Aim of the exercise: Return the line that has "Viewport: 2018px width, 1444px height." and all lines below it through the last, exactly as they stand; omit pictures.

====== Data extracts ======

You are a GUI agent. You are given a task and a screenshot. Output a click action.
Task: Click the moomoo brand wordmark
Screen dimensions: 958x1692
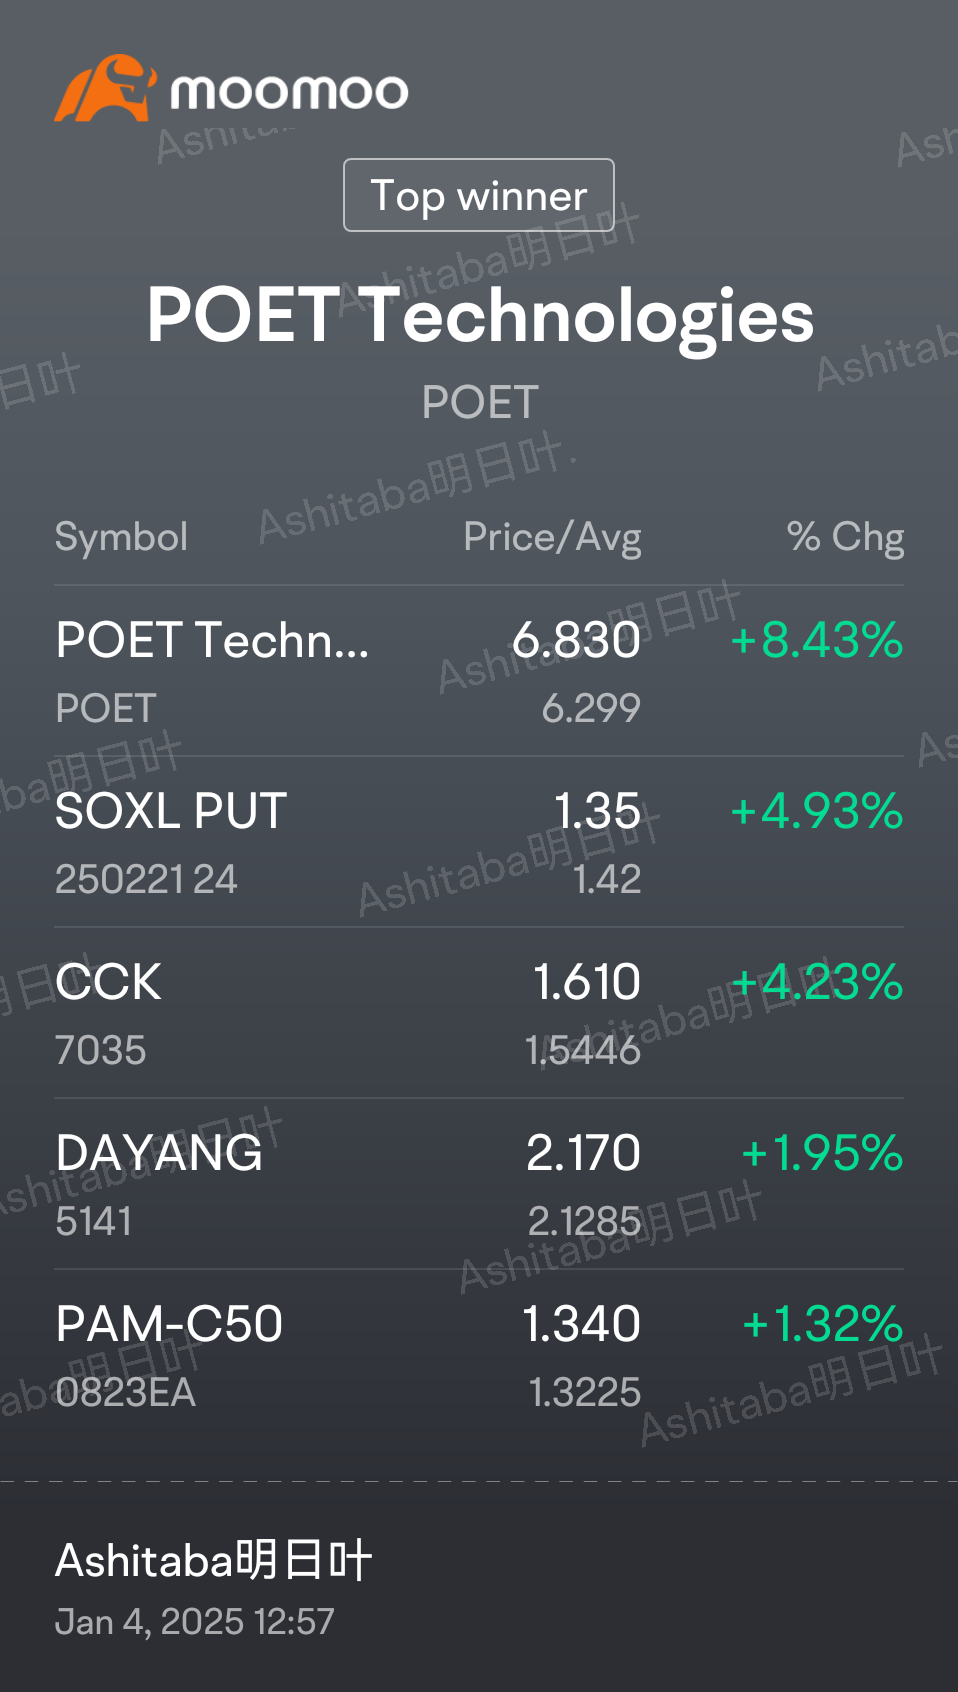coord(289,92)
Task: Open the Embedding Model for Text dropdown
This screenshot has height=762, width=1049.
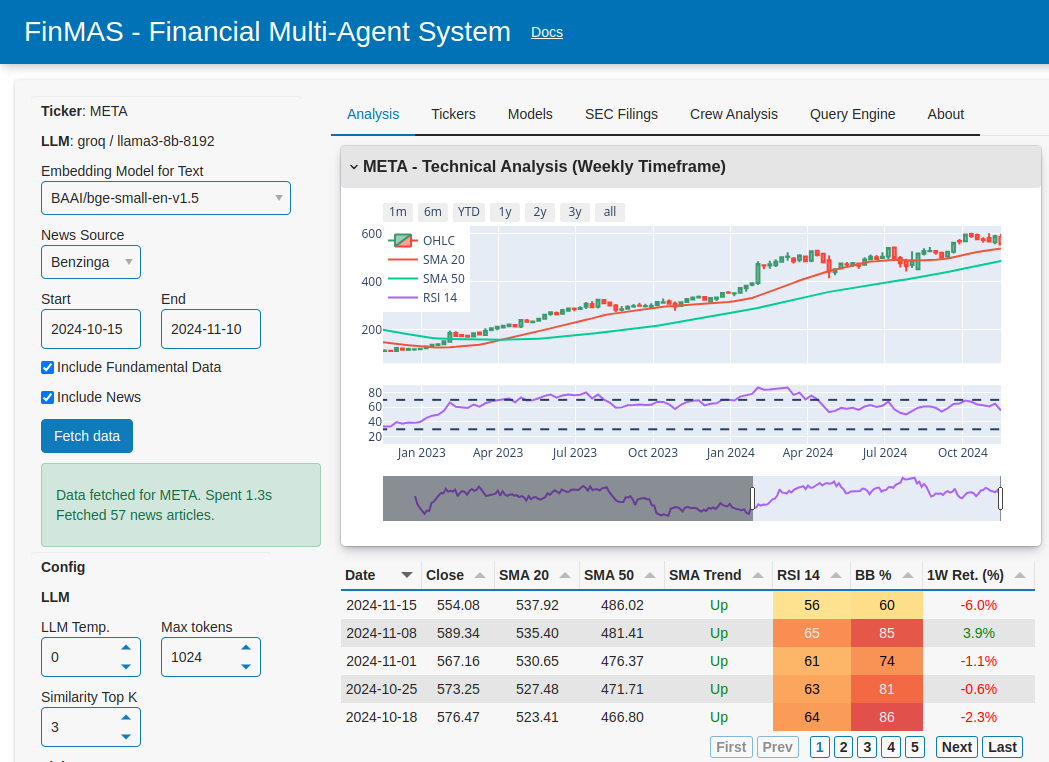Action: pos(165,198)
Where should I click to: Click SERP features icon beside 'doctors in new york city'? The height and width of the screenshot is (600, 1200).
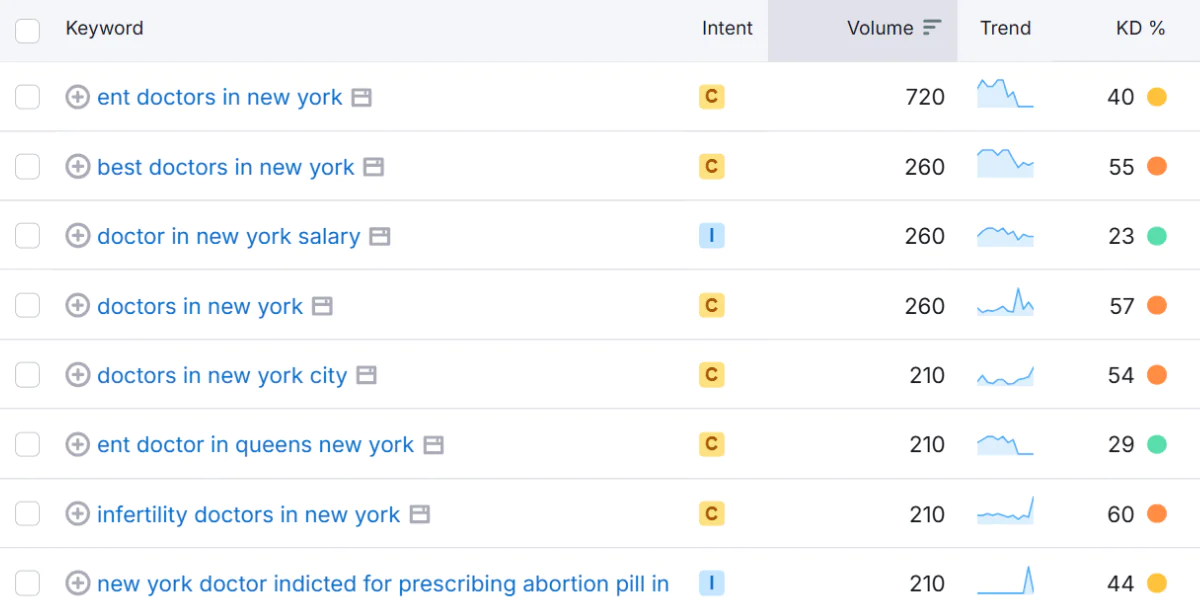[x=368, y=375]
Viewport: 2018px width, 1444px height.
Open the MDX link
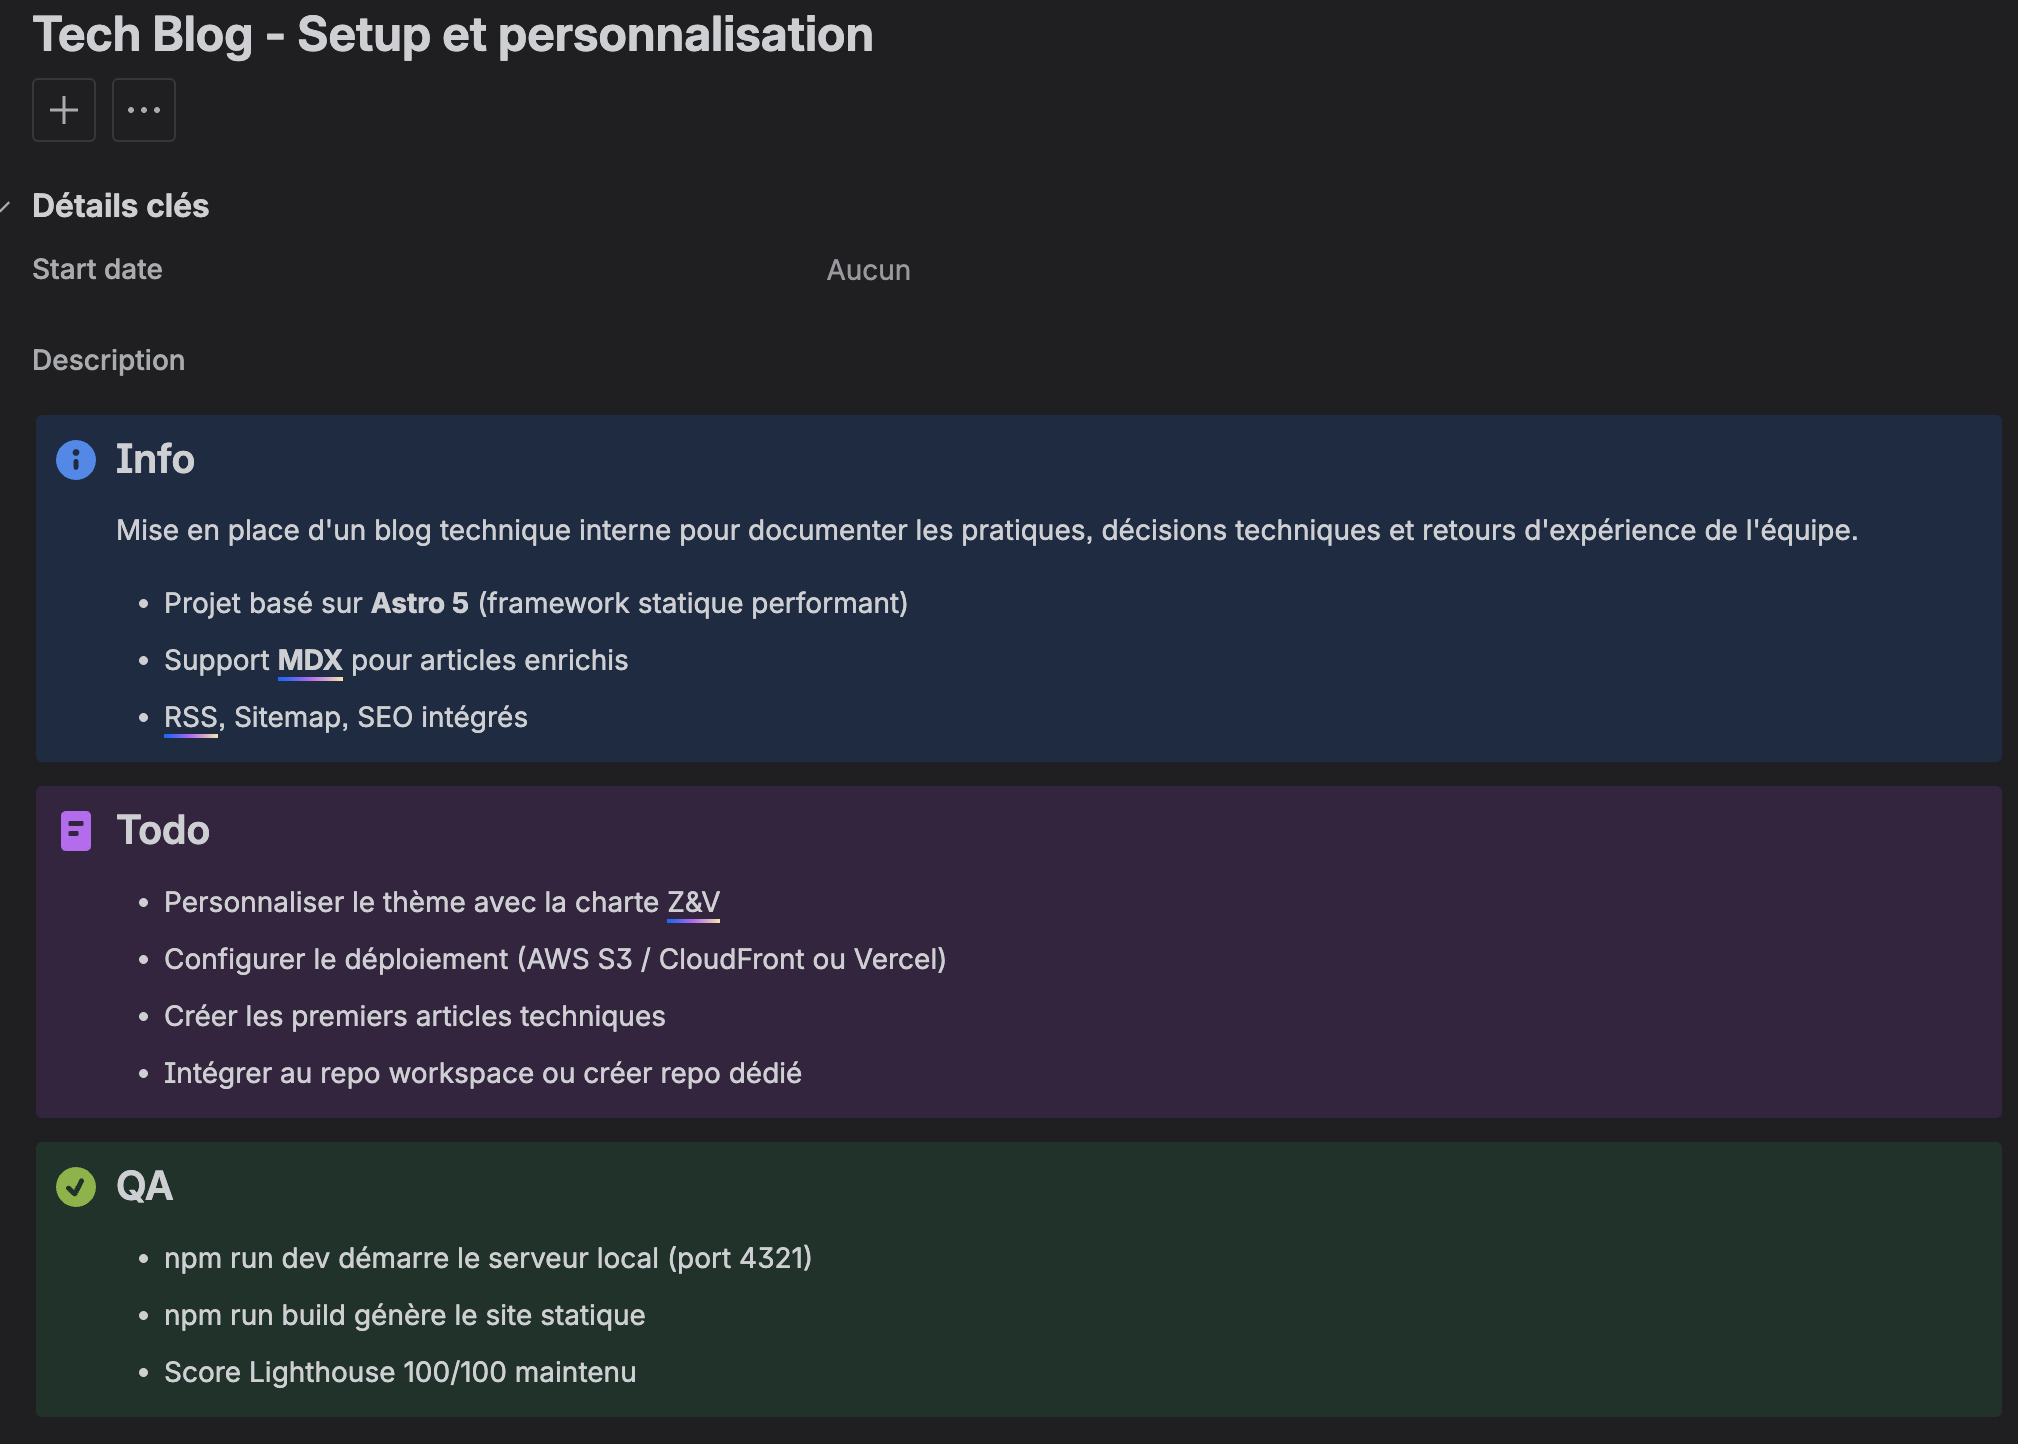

======

Your solution:
Viewport: 2018px width, 1444px height.
Open the MDX link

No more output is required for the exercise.